8.3.2 Numerical Variables

Plot options to visualize how a numerical (discrete or continuous) variable is distributed:

  • histogram, using geom_histogram() function
Histogram Bin Width

The bin width of the histogram is in the unit of the variable mapped to the plot x (or y) aesthetic (visual property)

  • density plot, using geom_density() function
  • boxplot, using geom_boplot() function
Boxplot Components

As described beautifully in R4DS, a boxplot consists of:

  1. A box that describes the range of the middle half of the data, a distance known as the interquartile range (IQR), stretching from the 25th percentile of the distribution to the 75th percentile.

  2. A line in the middle of the box displaying the median, ie, the 50th percentile, of the distribution.

  3. The box and the line give sense of the spread of the distribution and whether or not the distribution is symmetric about the median or skewed to one side

  4. Visual points that display the observations that fall more than 1.5 time the IQR from either edge of the box. These outlying points (hence called outliers) are unusual so are plotted individually

  5. A whisker that extend from each end of the box and goes to the farthest non-outlier point in the distribution

Below is the diagram from R4DS showing the above components and how the boxpot is created.

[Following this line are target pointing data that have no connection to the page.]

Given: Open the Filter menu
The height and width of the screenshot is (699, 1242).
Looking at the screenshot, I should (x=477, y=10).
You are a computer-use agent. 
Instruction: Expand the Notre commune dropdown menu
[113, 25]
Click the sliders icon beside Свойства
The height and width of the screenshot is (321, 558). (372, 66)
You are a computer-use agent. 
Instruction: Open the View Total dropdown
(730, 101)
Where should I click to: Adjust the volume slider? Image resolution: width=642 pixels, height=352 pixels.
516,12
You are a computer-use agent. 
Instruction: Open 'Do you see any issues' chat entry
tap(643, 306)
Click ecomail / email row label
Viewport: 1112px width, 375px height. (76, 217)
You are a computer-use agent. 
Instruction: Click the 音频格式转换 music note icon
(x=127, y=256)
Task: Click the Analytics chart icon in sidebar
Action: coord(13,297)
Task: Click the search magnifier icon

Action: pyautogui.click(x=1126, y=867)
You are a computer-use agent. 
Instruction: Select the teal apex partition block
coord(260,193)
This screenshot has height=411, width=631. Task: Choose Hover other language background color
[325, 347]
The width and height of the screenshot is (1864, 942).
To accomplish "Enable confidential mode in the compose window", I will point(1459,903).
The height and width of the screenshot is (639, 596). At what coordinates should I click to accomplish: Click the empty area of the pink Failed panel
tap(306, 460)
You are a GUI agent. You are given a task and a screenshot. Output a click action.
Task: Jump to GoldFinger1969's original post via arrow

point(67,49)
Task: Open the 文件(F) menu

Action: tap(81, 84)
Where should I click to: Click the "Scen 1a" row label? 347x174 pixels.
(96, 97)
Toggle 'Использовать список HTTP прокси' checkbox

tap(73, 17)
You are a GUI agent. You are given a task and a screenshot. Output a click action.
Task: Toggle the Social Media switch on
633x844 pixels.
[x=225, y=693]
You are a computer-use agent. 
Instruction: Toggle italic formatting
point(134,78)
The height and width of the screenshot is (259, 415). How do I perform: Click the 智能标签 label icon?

Figure 8.1: Boxplot Components (taken from R4DS)

8.4 Visualizing Relationships

8.4.1 One Categorical + One Numerical

For each category of the categorical variable, We can use any of the plot options mentioned above for the numerical variables

8.4.2 Two Categoricals

Each category of one of the categorical variables will be placed on the x-axis (or the y-axis) by mapping it to the plot x (or y) aesthetic (visual property) of the geom_bar() and the distribution of the categories of the other categorical variables by mapping it to the plot fill aesthetic (visual property). The second variable can be shown as:

  • pure counts (stacked bar chart), or
  • percentages (percent stack bar chart) by setting the position attribute of the geom_bar() to fill.

8.4.3 Two Numerical

Plot options to show the relationship between two numerical variables are:

  • Scatter plot using the geom_point() function
  • trend line using geom_smooth() function
  • line graph using geom_line() function if one of the variables is monotonic, eg, time or date.

8.4.4 Three or More Variables

To visualize 3+ variables, We can either

  • map variables to other aesthetics of the plot, eg, color, size, and shape
  • split plot into facets, subplots that each display one subset of the data, based on a categorical variable using facet_wrap() function where its first argument is a formula created using ~ followed by a (categorical) variable name.